The introduction says:

: This Canonical XML specification aims to introduce a notion of
: equivalence between XML documents which can be tested at the
: syntactic level and, in particular, by byte-for-byte comparison. In
: the syntax it describes, logically equivalent documents are
: byte-for-byte identical.

While the result (determination of byte-for-byte congruence) is met by
the syntax of the WD, I have two concerns:

(1) Line-feed (#xA) characters are introduced in regions that are
generally understood as data content - after the PIC of processing
instructions.  Does this not mean that the parse of the canonical form
could be different from that of the original, in terms of whitespace
reporting to the application?  

(2) An opportunity seems to have been foregone to make other kinds of
comparison techniques easy to exploit.  I have the UN*X 'diff' command
in mind, specifically.  It works with the present format, but not
necessarily at an easily used granularity - mainly because more than
one information item can occur on the same line.

I believe a line-oriented approach to canonicalizing the *markup* of
the document offers just as many advantages as the current proposal,
eliminates the factitious line-feeds after PIs, and offers "low-tech"
benefits to the eponymous DPH and his harried brethren.

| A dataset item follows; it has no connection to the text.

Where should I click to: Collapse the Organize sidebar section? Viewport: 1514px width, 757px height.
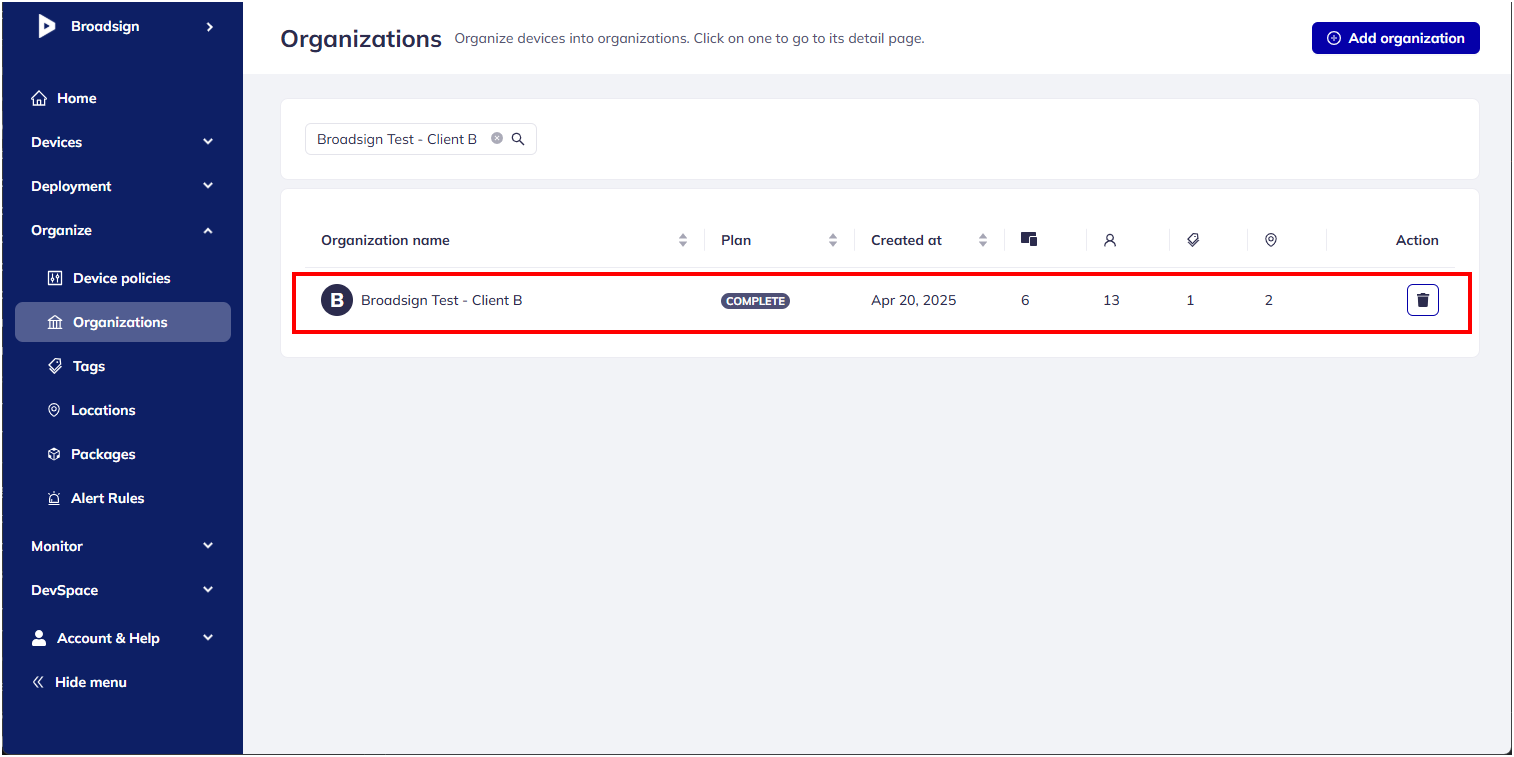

The alternative retains from the current proposal all rules regarding

  1.  Whitespace normalization in "informative" data.
  2.  Character escaping.
  3.  Namespace renaming and propagation to subelements, etc.
  4.  Lexicographic ordering of attributes.

(and any others I missed:))

The difference is in how tags and PIs are represented.  Specifically

   1.  These are immediately followed by a newline:
         a.  The generic identifier of a start-tag.
         b.  The generic identifier of an end-tag.
         c.  The target of a PI.

   2.   Each attribute specification is on a separate line (i.e.
        ends with a #xA.)

   3.   These all start on a new line:
         a.   The '>' or '/>' of a start-tag (as a consequence of
              Rules 1 and 2).
         b.   The '>' of an end-tag (from Rule 1).
         c.   The '?>' terminating a PI, usually by the insertion
              of an immediately preceding #xA.

In eliminating the mew-lines following PIs in the current proposal,
and significantly enhancing the utility of line-oriented text
processing tools in dealing with canonicalized documents, I believe
this alternative is worth considering.